We simply view AI as a tool. It doesn't replace game developers, but rather makes them more powerful. Game dev is hard, and we're excited because these tools can help indie developers compete with AAA studios.
We also wouldn't be aligned with our mission of an all-in-one game engine if we left out specific tools. It simply wouldn't be "all-in-one".
If you don't use AI, we'll have a #NotAI tag on published games,so your discoverability can be enhanced. We leave the choice up to you!
We always warmly welcome your thoughts.
To generate a Gaussian splat, right-click in-world and select "Generate". Type in your prompt, press enter, and you'll see a group of particles while the engine generates the asset.
We encourage you to play with it a bit for the best results. Post some cool creations!
Gaussian splats are heavy and unoptimized as of V3 Alpha. You'll notice some camera jitters and lag. We're working on it!
Similar to other entities without components, you won't collide with these in-world just yet. We're enhancing collision shapes, which will be released soon.
A Gaussian splat is a 3D type. Instead of using meshes, it renders thousands of "splats", 3D blobs, that each carry color, opacity, and shape information.
The result? A near-photorealistic scene, often captured from real-world cameras.
Materials
A Material is a container for rendering settings and texture maps that define how a surface looks. Materials don’t define 3D data — they're applied to meshes to control visual appearance.
Each material holds parameters like color, opacity, and a set of textures.

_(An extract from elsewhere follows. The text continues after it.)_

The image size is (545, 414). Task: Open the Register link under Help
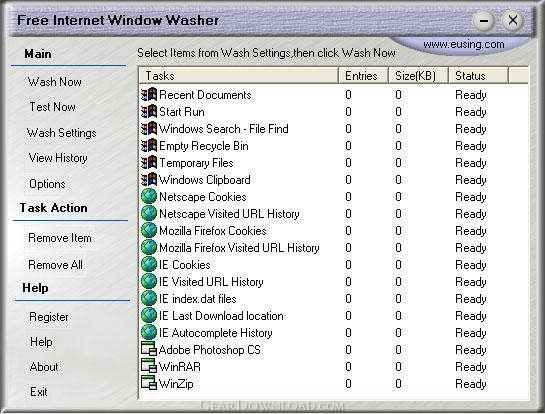(x=49, y=317)
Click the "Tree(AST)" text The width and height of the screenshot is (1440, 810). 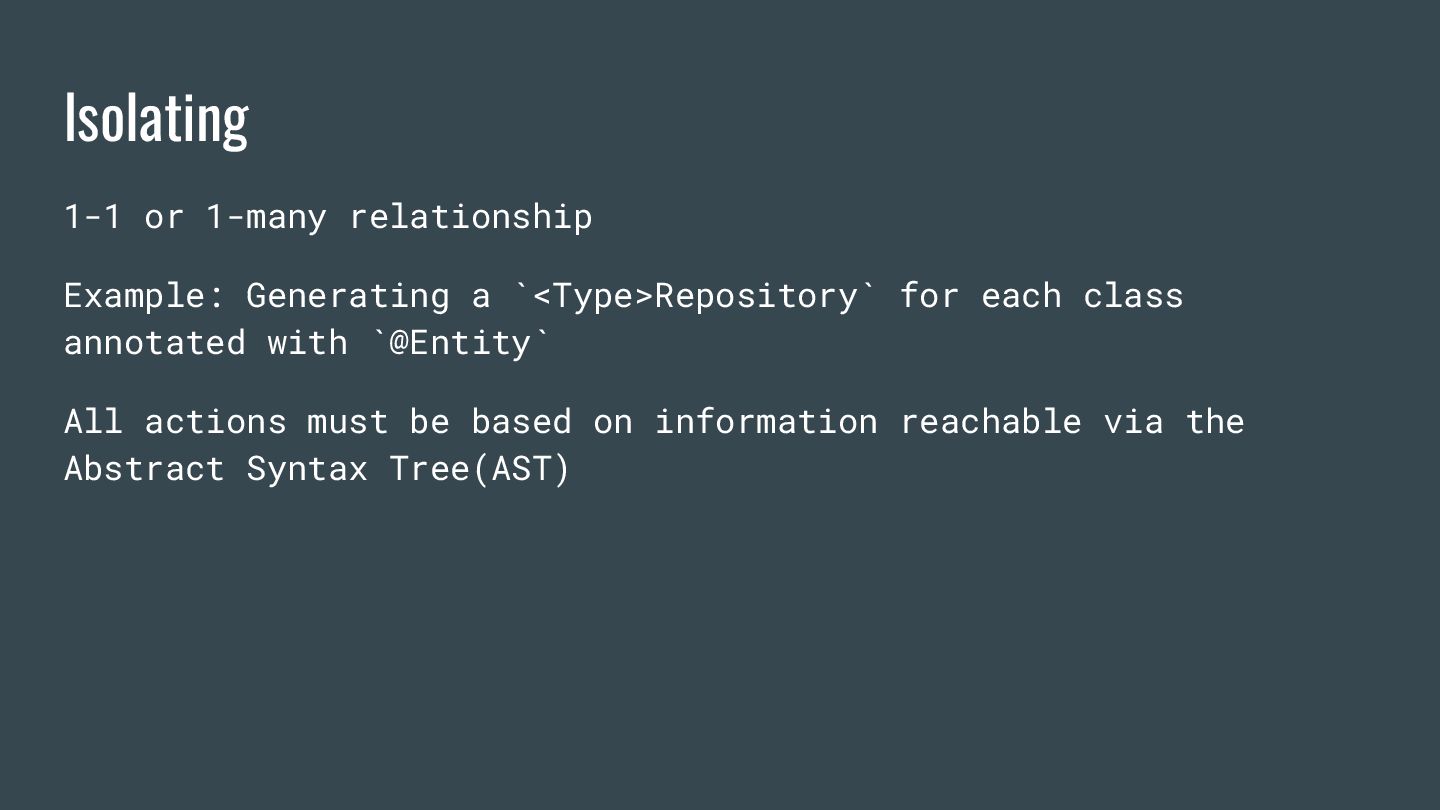(480, 469)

Materials and textures are not the same thing. Though they sound similar, materials can contain multiple textures (or just 1, or none at all). For high-quality materials, you'll often find 3-5 textures with each material.
Each texture defines distinct settings for how the material is viewed in 3D space.
Textures
Textures are simply 2D images that specify how a material appears.
Texture types:
- Color: The primary texture. This is the most important: It's simply the main 2D texture that's applied to the surface.
- "Diffuse" is the proper technical term, but we use "Color" alternatively for simplicity. Depending on your material workflow, "Albedo" may also be used.
- Normal: Adds surface detail by faking small bumps via lighting distortion, but doesn't change actual 3D data.
- Height: A greyscale texture used for parallax effects or actual displacement if supported, giving real surface depth.
- Gloss: Controls how matte or glossy the surface appears.
- Roughness: Gloss settings can be toggled to roughness (it's simply inverted). Up to you for which you wish to use.
- Specular: Affects reflection intensity and color, important for metal vs non-metal surfaces.
- Emissive: Makes parts of the surface appear self-lit, glowing independently of scene lights.
"Maps" refer to textures in game dev, so if you see "Color Map", it's the same thing as "Color Texture". The "map" and "texture" terms are used interchangeably.
Mirror Engine materials are dynamic; when you change a texture or material property, it updates in real time for all players to see. This lets you build everything from dull concrete to glowing sci-fi panels and see the effects immediately.